Taking the listing below, restate word for word each line from the line with "Click Escolher outro quarto button" to the line with "The height and", ends included, and stop there.
++++ Working data ++++
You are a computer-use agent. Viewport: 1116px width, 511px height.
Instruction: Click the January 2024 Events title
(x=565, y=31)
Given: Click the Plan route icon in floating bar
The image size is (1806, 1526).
++++
++++ Working data ++++
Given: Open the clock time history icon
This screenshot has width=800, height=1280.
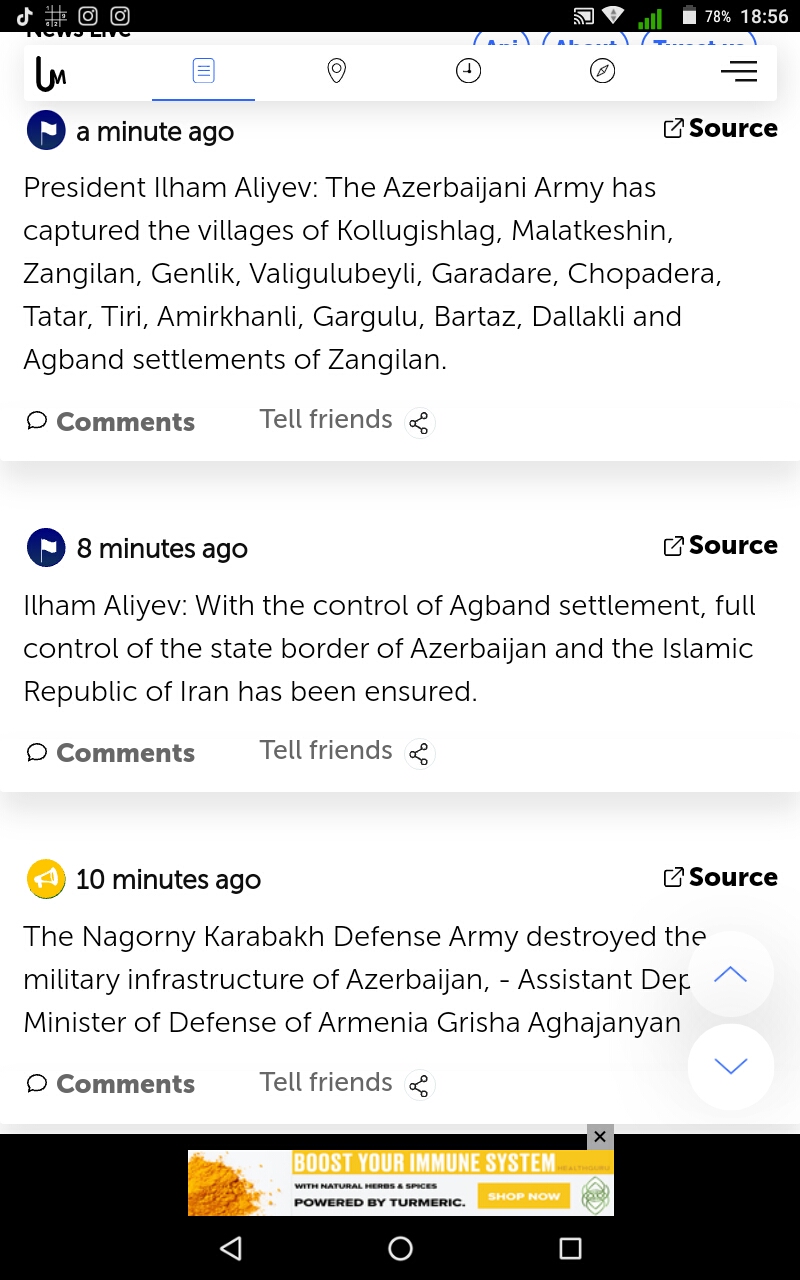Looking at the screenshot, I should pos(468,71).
++++
++++ Working data ++++
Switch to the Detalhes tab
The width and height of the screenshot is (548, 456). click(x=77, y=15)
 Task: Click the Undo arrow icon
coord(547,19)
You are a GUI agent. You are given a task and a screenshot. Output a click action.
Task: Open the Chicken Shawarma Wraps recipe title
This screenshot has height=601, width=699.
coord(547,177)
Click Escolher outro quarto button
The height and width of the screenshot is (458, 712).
++++
**Solution to this problem**:
Click Escolher outro quarto button
The height and width of the screenshot is (458, 712).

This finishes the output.